If clinicians were to still accept 1.5 mm of crestal bone loss in the first year and no more than 0.2 mm of bone loss per year in succeeding years, then short implants would effectively become even shorter, potentially increasing the negative effects. These criteria for success were written in 1989, at a time when most implants had only a machined/turned surface. With the advent of rough/textured surfaces, these old criteria are no longer valid.

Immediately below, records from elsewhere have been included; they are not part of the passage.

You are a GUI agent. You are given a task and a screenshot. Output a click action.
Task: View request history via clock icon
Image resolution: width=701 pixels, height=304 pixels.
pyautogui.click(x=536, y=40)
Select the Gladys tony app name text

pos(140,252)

Renouard and Nisand reviewed 53 human studies of the impact of implant length and diameter on survival rates. They found that 12 of the studies indicated an increased failure rate with short implants, which was associated with operator experience, routine surgical preparation (irrespective of bone density), machined surface implants, and placement in areas of poor bone density. Twenty-two later publications showed comparable survival rates between short and long implants when rough-surface implants and adapted surgical protocols based on bone density were used.

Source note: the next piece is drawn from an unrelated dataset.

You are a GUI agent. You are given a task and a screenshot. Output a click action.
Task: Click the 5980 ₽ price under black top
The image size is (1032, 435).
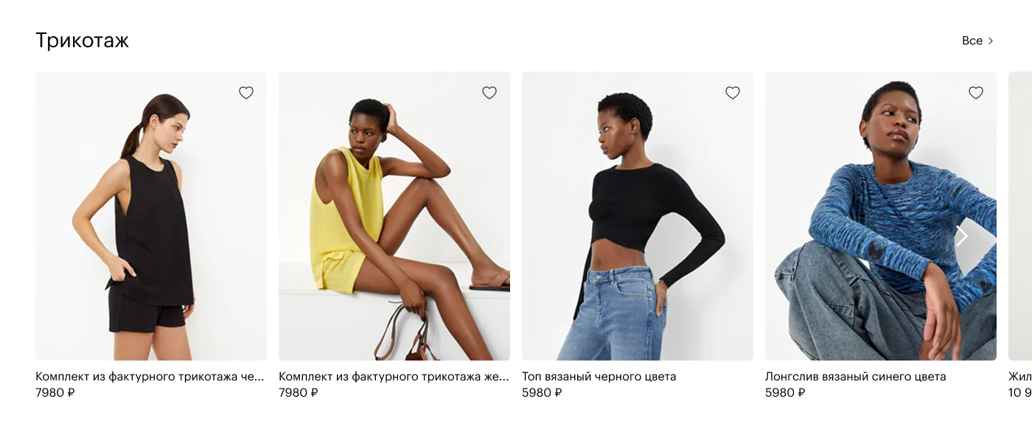542,393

Pommer and colleagues indicated that rough-surfaced implants showed significantly lower failure rates than machined implants. Balshe and colleagues found in their retrospective study of 2182 smooth (machined) surface implants versus 2425 rough-surfaced implants that there was no statistical difference in the 5-year survival rates (94% vs 94.5% respectively). However, when implants of less than or equal to 10 mm were evaluated separately, the estimate of survival for rough-surface implants was 93.7%, whereas for smooth-surface implants it was only 88.5%. A prospective study by Nedir and colleagues on a 7-year life table analysis on International Team for Implantology of Institute Straumann (ITI) rough-surface (titanium plasma-sprayed [TPS] and sandblasted, large grit, acid-etched [SLA]) implants loaded for at least 1 year showed that the cumulative success rate for short implants (8–9 mm) was as high as for the longer implant groups (10–11 mm and 12–13 mm).